• [Instruction A] Please rewrite the entries from the start of the entries through the line containing "will click(22, 249).", inclusive, replacing "screenshot" with "image" and leaving everything else unchanged.

• [Selected passage]
——
Lindsay Perigo
Lindsay Perigo

The Politically Incorrect Show - 30/03/2001

[Music - Die Fledermaus]

Good afternoon, Kaya Oraaa & welcome to the Politically Incorrect Show on the free speech network, Radio Pacific, for Friday March 30, proudly sponsored by Neanderton Nicotine Ltd., the show that says bugger the politicians & bureaucrats & all the other bossyboot busybodies who try to run our lives with our money; that stands tall for free enterprise, achievement, profit, & excellence, against the state-worshippers in our midst; that stands above all for the most sacred thing in the universe, the liberty of the human individual.

[Music up, music down!]

Yesterday I asked you to tell me the things you get passionate about, the things you love & hate. After a slow start - possibly because you weren't expecting such a question - you responded, passionately. Tonight, I shall be indulging one of MY passions - attending a concert performance of the "Rach 3" by Russian pianist Alexander Melnikov. Now this young man had some very interesting things to say in an interview published in yesterday's Dominion. For one thing, there is another great passion in his life apart from music - flying. Last year he had a problem with his right hand which meant he had to take a break from the piano - so off he went to flying school to get a licence! He wanted to rent a plane while in New Zealand & see the country from its cockpit, but his schedule has not allowed him the time. He's had to practice hard, because tonight's performance of Rach 3 will be only his third - the second was last Friday in Wellington. "The piece," he says, "is some kind of icon because everybody thinks it's so hard. And I think many people try to play it before they're actually ready. It's not a good starting point if it's too difficult for you. There are so many notes & it takes so much time just to do it, & one is tempted to shift one's attention toward technique, & that's exactly what I didn't want to do. I always thought I was going to do this piece - actually I thought I'd do it when I'm 30, but I'm 28, & I felt ready for it."
——
[Stored items from a collection]
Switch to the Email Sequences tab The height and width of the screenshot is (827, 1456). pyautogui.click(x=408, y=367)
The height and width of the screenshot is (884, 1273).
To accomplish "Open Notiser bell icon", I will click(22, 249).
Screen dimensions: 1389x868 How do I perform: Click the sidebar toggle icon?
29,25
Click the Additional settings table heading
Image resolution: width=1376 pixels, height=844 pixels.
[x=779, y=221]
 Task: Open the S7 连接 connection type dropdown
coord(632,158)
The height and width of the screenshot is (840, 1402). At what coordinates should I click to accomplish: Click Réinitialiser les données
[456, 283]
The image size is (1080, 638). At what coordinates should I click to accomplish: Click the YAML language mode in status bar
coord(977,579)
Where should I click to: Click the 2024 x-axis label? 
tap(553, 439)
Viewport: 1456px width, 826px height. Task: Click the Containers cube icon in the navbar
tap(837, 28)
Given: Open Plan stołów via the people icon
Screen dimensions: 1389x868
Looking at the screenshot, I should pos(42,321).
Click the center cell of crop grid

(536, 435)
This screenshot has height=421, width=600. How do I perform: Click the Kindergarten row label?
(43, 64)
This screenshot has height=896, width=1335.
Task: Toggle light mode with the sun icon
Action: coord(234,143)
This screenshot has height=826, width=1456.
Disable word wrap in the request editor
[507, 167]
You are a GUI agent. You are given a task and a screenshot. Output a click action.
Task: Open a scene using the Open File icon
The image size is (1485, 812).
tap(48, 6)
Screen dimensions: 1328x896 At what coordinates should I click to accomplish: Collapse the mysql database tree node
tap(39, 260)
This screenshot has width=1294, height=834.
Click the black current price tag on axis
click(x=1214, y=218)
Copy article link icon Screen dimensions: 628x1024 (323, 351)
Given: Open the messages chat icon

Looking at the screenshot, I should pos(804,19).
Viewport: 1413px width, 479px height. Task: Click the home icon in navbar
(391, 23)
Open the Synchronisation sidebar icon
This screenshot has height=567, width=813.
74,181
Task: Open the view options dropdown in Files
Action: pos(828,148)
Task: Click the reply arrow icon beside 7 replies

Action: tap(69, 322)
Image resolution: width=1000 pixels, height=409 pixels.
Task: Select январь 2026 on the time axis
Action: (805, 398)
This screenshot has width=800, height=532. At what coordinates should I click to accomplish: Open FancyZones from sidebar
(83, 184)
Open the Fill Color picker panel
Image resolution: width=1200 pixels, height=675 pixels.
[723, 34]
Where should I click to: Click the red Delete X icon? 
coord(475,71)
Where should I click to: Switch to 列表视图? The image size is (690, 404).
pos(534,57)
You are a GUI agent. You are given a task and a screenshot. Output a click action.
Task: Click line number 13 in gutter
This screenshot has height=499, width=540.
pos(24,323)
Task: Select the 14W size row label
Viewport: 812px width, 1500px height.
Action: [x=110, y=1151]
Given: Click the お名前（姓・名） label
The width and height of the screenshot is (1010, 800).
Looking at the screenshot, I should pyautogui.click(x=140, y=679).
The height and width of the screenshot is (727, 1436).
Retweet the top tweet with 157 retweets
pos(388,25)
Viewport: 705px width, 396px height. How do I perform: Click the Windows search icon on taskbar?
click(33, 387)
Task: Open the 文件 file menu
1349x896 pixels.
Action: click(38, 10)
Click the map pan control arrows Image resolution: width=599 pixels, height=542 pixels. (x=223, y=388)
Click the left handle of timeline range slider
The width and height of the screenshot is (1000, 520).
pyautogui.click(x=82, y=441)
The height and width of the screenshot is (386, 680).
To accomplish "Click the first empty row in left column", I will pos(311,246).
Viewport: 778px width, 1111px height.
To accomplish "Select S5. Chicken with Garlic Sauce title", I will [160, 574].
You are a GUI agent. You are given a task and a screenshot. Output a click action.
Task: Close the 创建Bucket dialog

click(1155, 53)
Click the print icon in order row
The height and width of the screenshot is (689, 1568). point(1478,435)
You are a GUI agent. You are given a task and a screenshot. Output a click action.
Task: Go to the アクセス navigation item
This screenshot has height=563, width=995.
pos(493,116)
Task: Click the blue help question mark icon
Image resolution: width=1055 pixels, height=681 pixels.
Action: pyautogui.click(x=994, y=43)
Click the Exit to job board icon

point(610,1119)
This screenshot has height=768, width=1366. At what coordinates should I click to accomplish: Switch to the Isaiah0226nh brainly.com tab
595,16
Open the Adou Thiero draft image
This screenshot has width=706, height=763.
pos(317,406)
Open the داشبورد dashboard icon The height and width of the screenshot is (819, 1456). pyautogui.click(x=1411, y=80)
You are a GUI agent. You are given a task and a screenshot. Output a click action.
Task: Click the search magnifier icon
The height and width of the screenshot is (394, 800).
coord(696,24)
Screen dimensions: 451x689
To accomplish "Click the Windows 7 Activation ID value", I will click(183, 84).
——
• [Instruction B] Repeat the radio show transcript word for word between "[Music - Die" and "the human individual.", inclusive.

• [Written answer A]
Switch to the Email Sequences tab The height and width of the image is (827, 1456). pyautogui.click(x=408, y=367)
The height and width of the image is (884, 1273).
To accomplish "Open Notiser bell icon", I will click(22, 249).

• [Written answer B]
[Music - Die Fledermaus]

Good afternoon, Kaya Oraaa & welcome to the Politically Incorrect Show on the free speech network, Radio Pacific, for Friday March 30, proudly sponsored by Neanderton Nicotine Ltd., the show that says bugger the politicians & bureaucrats & all the other bossyboot busybodies who try to run our lives with our money; that stands tall for free enterprise, achievement, profit, & excellence, against the state-worshippers in our midst; that stands above all for the most sacred thing in the universe, the liberty of the human individual.